A Commonly Discussed Generative AI Use Case
Text based chatbots have been around for a long time and are now ubiquitous on corporate websites. Companies today are now scrambling to use ChatGPT or similar toolsets to upgrade their website chatbots. There is also lots of talk about voice bots handling calls by reciting the text generated in answer to a customer’s question. This sounds terrific, and it is hard not to get excited at first glance about the potential of such an approach. The approach has a major flaw, however, that will derail efforts to implement it.
Let’s first look at the common misunderstanding that makes such use cases inappropriate and then we can discuss a better, more realistic solution.
Same Question, Different Answers!
I’ve written in the past about how all generative AI responses are effectively hallucinations. When it comes to text, generative AI tools literally generate answers word by word using probabilities. People are now widely aware that you can’t take an answer from ChatGPT as true without some validation. What most people don’t yet realize is that, due to how it is configured, you can get totally different answers to the exact same question!
In the image below, I asked ChatGPT to “Tell me the history of the world in 50 words”. You can see that while there are some similarities, the two answers are not nearly the same. In fact, they each have some content not mentioned in the other. Keep in mind that I submitted the second prompt literally as soon as I got my first answer. The total time between prompts was maybe 5 seconds. You may be wondering, “How can that be!?” There is a very good and intentional reason for this inconsistency.
Injecting Randomness Into Responses
While ChatGPT generates an answer probabilistically, it does not literally pick the most probable answer. Testing showed that if you let a generative language application always pick the highest probability words, answers will sound less human and be less robust. However, if you were to force only the highest probability words you would, in fact, get exactly the same answer every time for a given prompt.

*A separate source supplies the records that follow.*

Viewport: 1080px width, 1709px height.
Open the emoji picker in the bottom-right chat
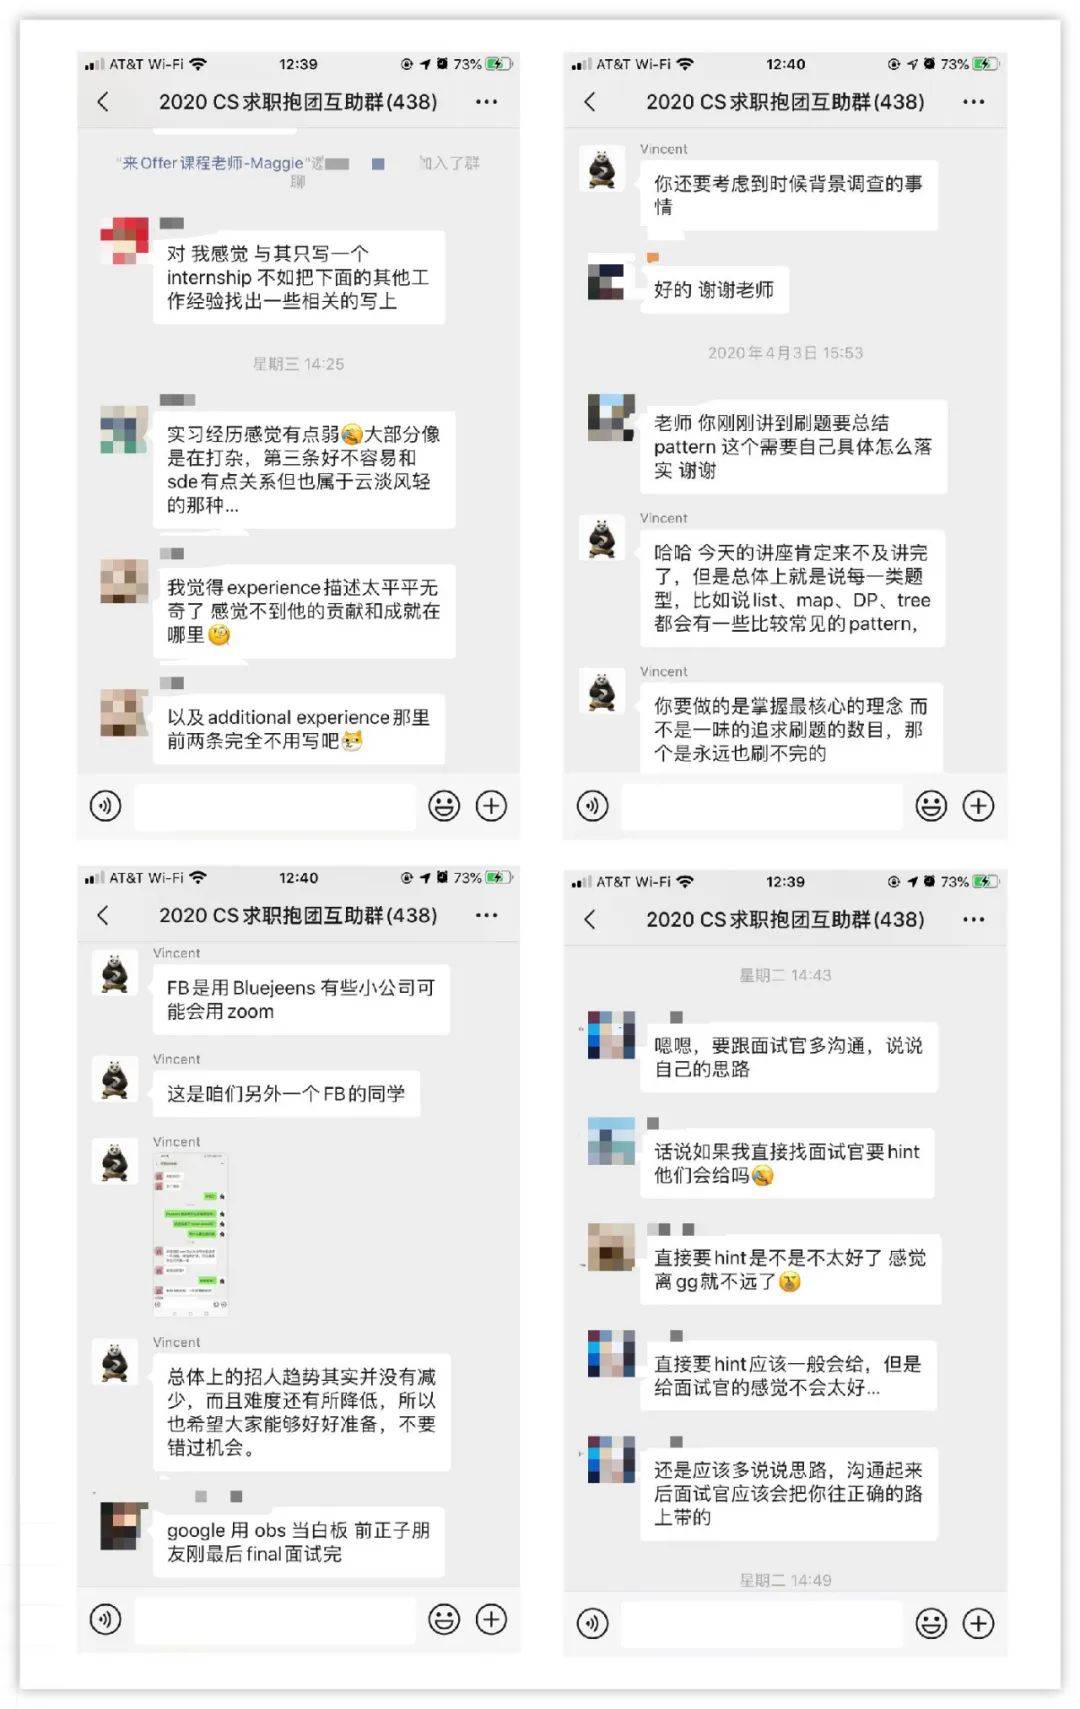pos(931,1623)
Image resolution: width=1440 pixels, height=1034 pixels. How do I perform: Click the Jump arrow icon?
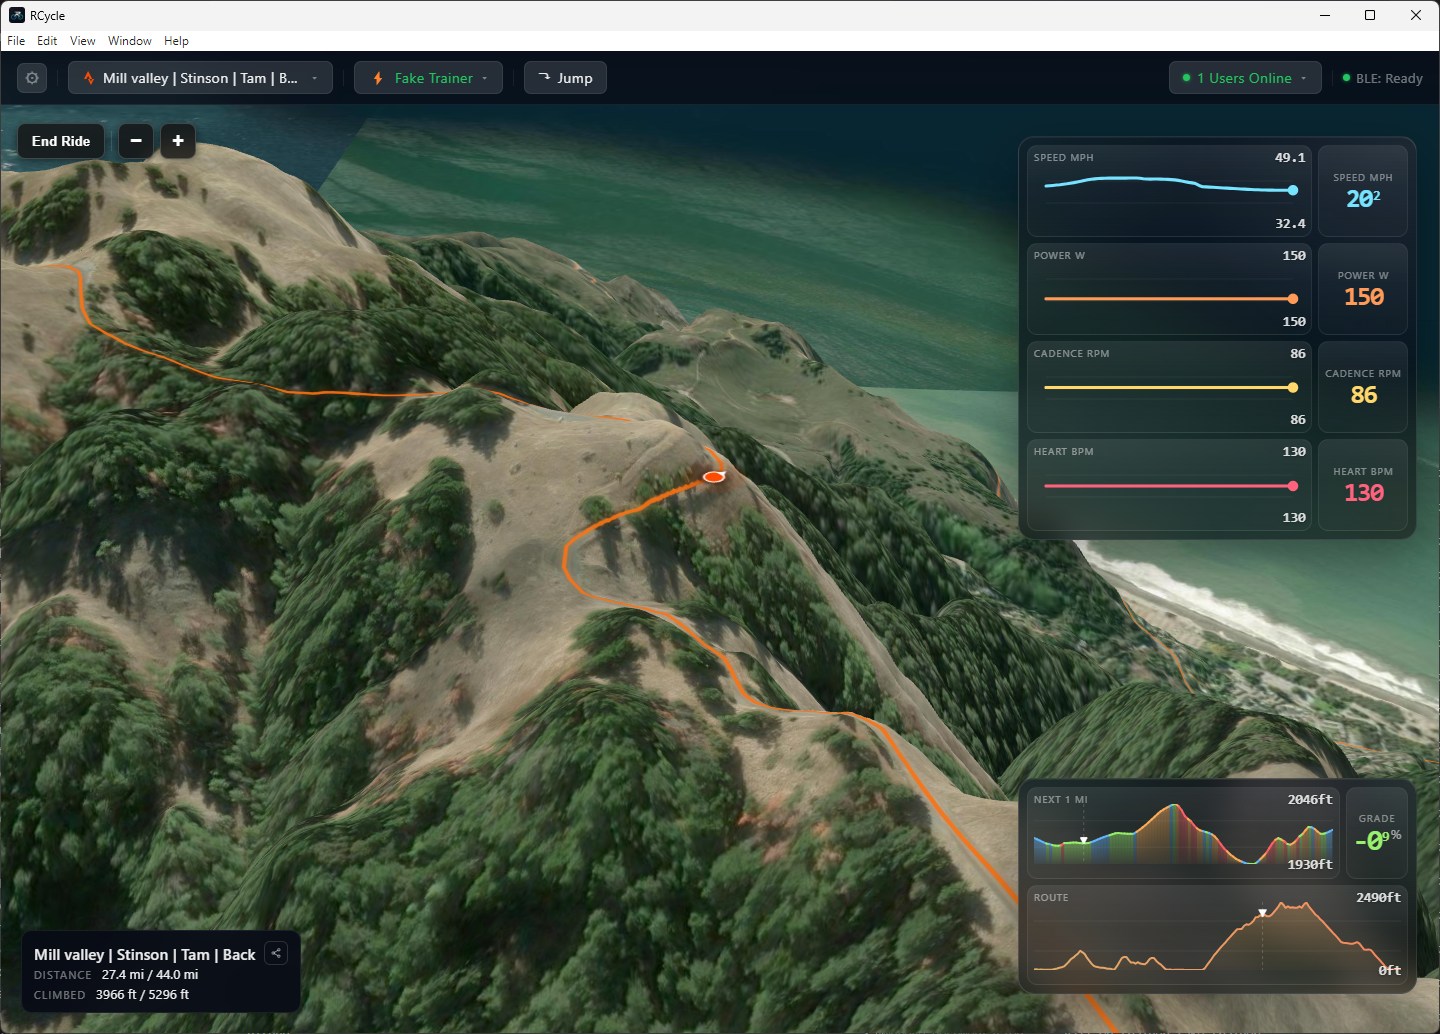pos(544,77)
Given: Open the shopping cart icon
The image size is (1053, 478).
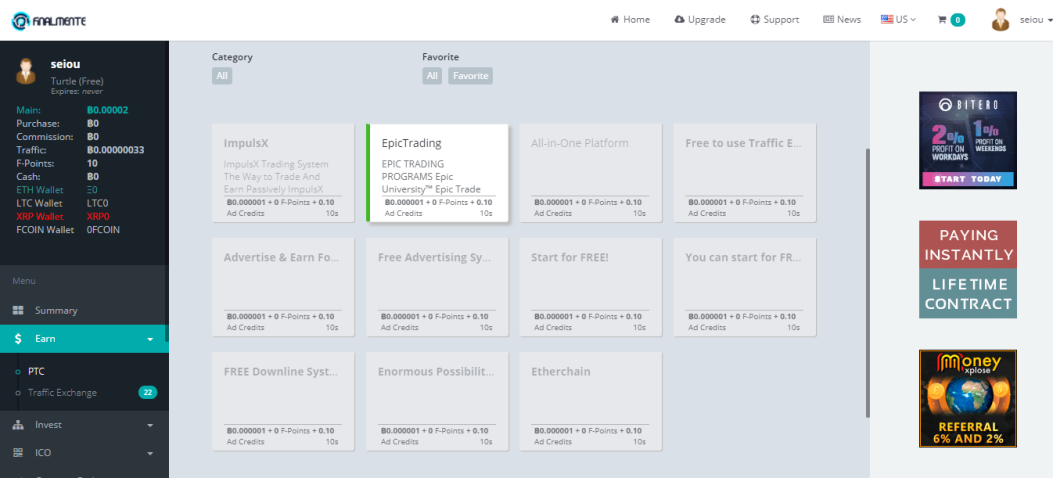Looking at the screenshot, I should [x=942, y=20].
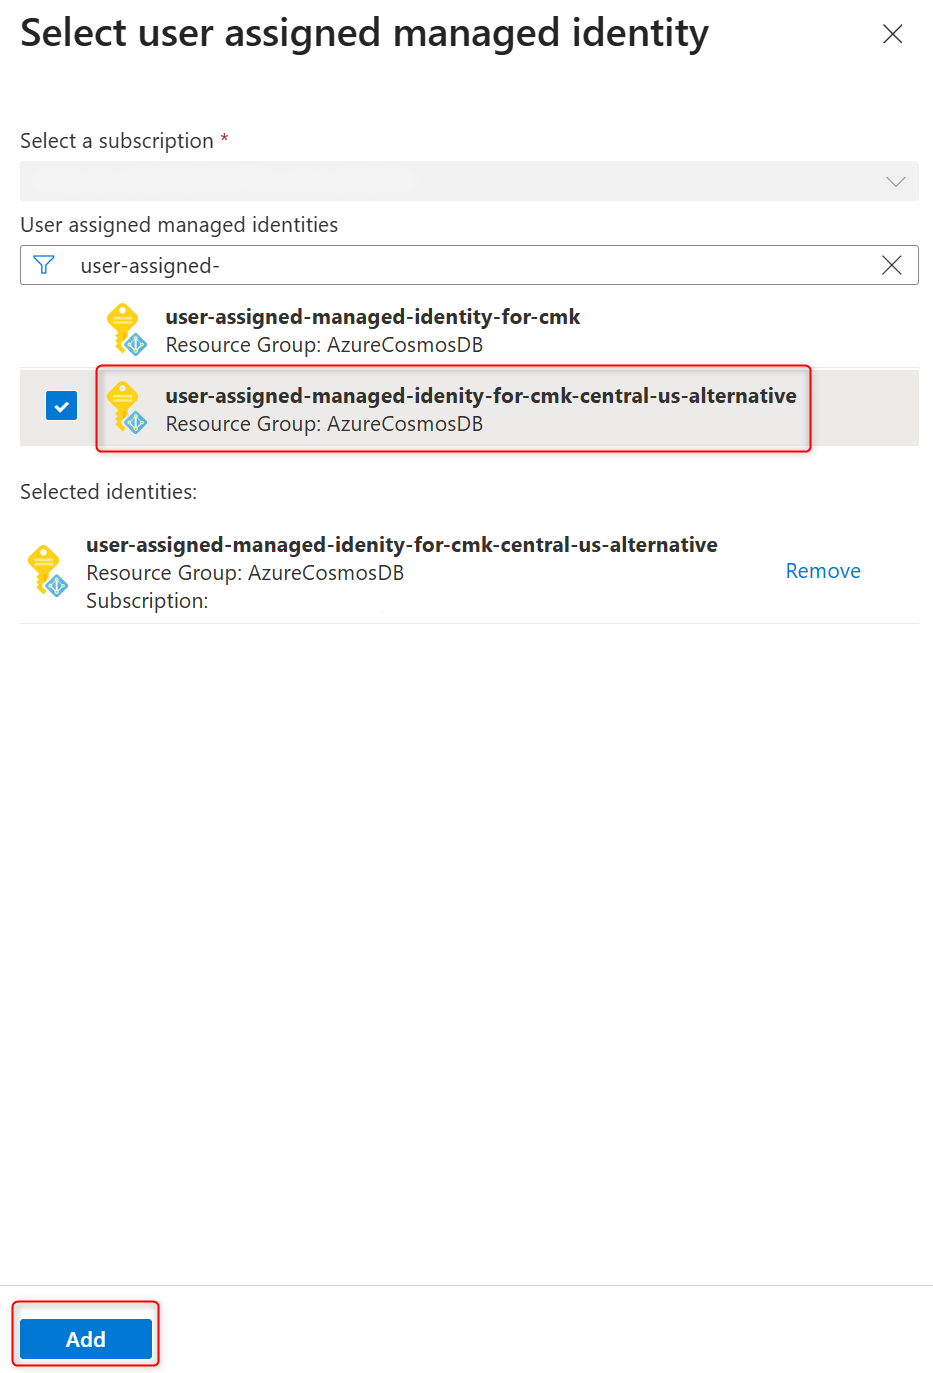The height and width of the screenshot is (1373, 933).
Task: Expand the subscription chevron arrow
Action: click(x=895, y=181)
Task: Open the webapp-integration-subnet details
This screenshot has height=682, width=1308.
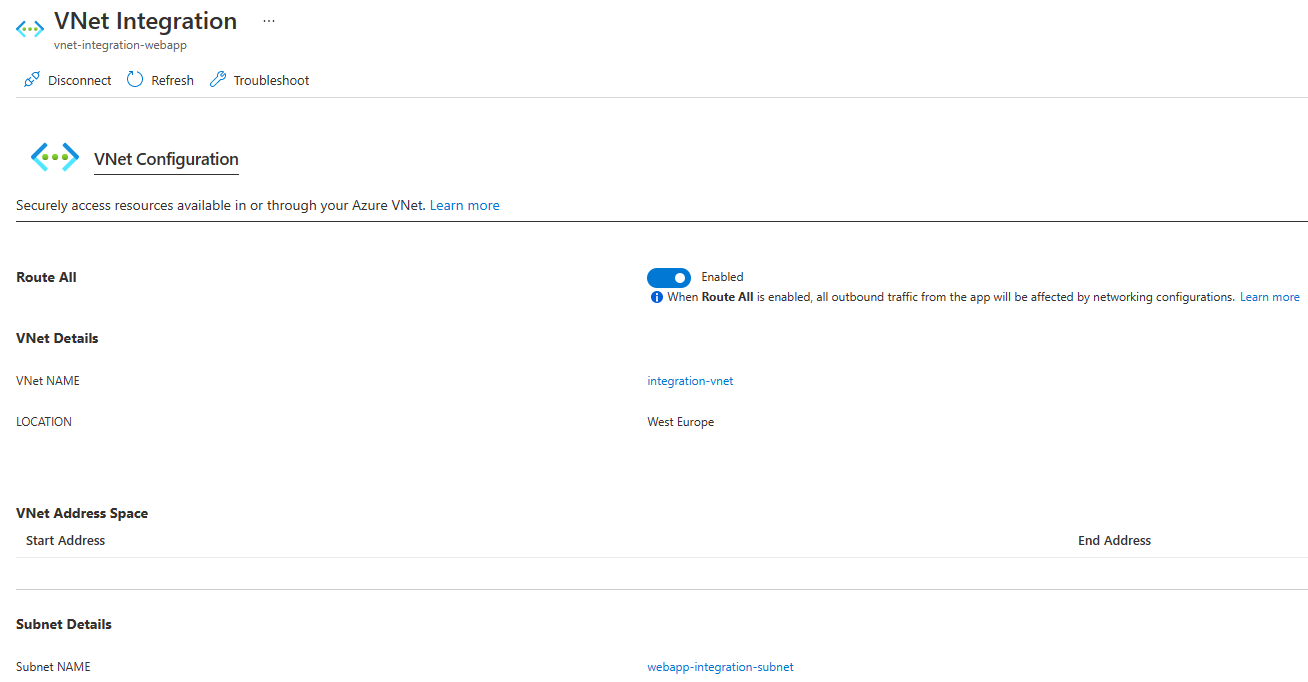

It was found that choosing from among a pool of the highest probability next words will lead to much better answers. There is a setting in ChatGPT (and competing tools) that specifies how much randomness will be injected into answers. The more you desire a factual answer to a question, the less randomness is desired because the best answer is preferred. The more creativity desired, such as creating a poem, the more randomness should be allowed so that answers can drift in unexpected ways.
The key point, however, is that injecting this randomness takes what are already effectively hallucinated answers and makes them different every time. In most business settings, it isn’t acceptable to have an answer generated each time a given question is asked that is both different and potentially flawed!
Forget Those Generative AI Chatbots
Now let’s tie this all together. Let’s say I’m a hotel company and I want a chatbot to help customers with common questions. These might include questions about room availability, cancellation policy, property features, etc. Using generative AI to answer customer questions means that every customer can get a different answer. Worse, there is no guarantee that the answers are correct. When someone asks about a cancellation policy, I want to provide the verbatim policy itself and not generate a probabilistic answer. Similarly, I want to provide actual room availability and rates, not probabilistic guesses.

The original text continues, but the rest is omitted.